Genève

La justice blanchit l’ex-numéro deux de la police

Chef des opérations de la police, Christian Cudré-Mauroux avait été dégradé par le Conseil d’Etat pour sa mauvaise gestion des émeutes du 19 décembre 2015. La chambre administrative de la Cour de justice vient de casser cette décision

Christian Cudré-Mauroux, chef des opérations et ex-numéro deux de la police genevoise, ne méritait pas la lourde sanction que lui a infligée le Conseil d’Etat, pour sa gestion des émeutes du 19 décembre 2015. C’est la conclusion à laquelle est arrivée la justice genevoise, saisie d’un recours du cadre en disgrâce. Par arrêt du 6 juin 2017, communiqué vendredi, la chambre administrative de la Cour de justice a admis son recours et annulé l’arrêté du Conseil d’Etat du 22 juin 2016, qui le dégradait de lieutenant-colonel à major pour une période de quatre ans, réduction de traitement à la clé. Un désaveu cinglant pour le gouvernement et son ministre de la Sécurité, Pierre Maudet.

Fondant sa décision sur une enquête administrative dirigée par l’ancien juge Louis Peila, le Conseil d’Etat reprochait à Christian Cudré-Mauroux d’avoir mal évalué l’importance de renseignements fournis par ses services dans deux notes internes, en amont de la manifestation non autorisée du 19 décembre 2015, au cours de laquelle le Grand Théâtre avait été souillé de peinture et d’huile de vidange. Lesdites notes mentionnaient en effet le Grand Théâtre comme cible des manifestants. Concrètement, le gouvernement reprochait au chef des opérations de la police d’avoir engagé un nombre insuffisant d’agents pour encadrer la manifestation.

Une autre lecture

En outre, le Conseil d’Etat reprochait à Christian Cudré-Mauroux de ne pas avoir informé la commandante de la police du contenu de ces notes après la manifestation, «conduisant celle-ci et le conseiller d’Etat chargé du Département de la sécurité et de l’économie à rapporter des faits contraires à la réalité», résume le communiqué du pouvoir judiciaire. Enfin, l’exécutif considérait que le numéro deux de la police avait dissimulé un document établi par l’un de ses subordonnés.

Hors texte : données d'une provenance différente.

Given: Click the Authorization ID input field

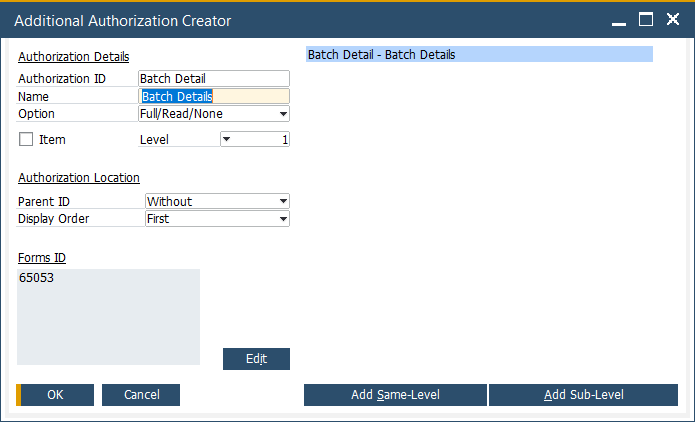Looking at the screenshot, I should pos(214,78).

«S’écartant du rapport de l’enquêteur administratif», la Cour de justice a fait une tout autre lecture de la séquence. En commençant par considérer qu’avant la manifestation, l’appréciation de Christian Cudré-Mauroux quant au dispositif à engager «restait dans un cadre admissible, par rapport à ce qu’il savait et devait savoir». Quant aux reproches concernant les manquements supposés du chef des opérations après la manifestation, la Cour confirme qu’il «n’avait pas suffisamment investigué en vue de vérifier de quels renseignements, notamment écrits, ses services avaient disposé avant la manifestation et s’ils avaient été correctement transmis». Ces omissions ayant, selon la Cour, bel et bien conduit la commandante de la police et Pierre Maudet à tenir des «propos imprécis». Pour autant, a estimé la justice, ces omissions ne justifiaient pas de sanction disciplinaire. La Cour a enfin considéré que Christian Cudré-Mauroux n’avait pas menti à sa hiérarchie, pas plus qu’il n’aurait dissimulé quoi que ce soit.

Recours envisagé

Cet arrêt de la Cour de justice fait écho au rapport de la commission de contrôle de gestion du Grand Conseil, qui s’était saisie de l’affaire. Dans leurs conclusions rendues le 5 septembre dernier, les députés n’avaient en effet relevé aucun dysfonctionnement important du côté des forces de l’ordre, se contentant de pointer une mauvaise circulation du renseignement au sein de la police. Réagissant par voie de communiqué à l’arrêt de la Cour de justice, le Conseil d’Etat relève que la décision est très éloignée des conclusions de l’enquête administrative et indique que l’éventualité de recourir contre l’arrêt «fera l’objet d’une discussion» au sein du Collège.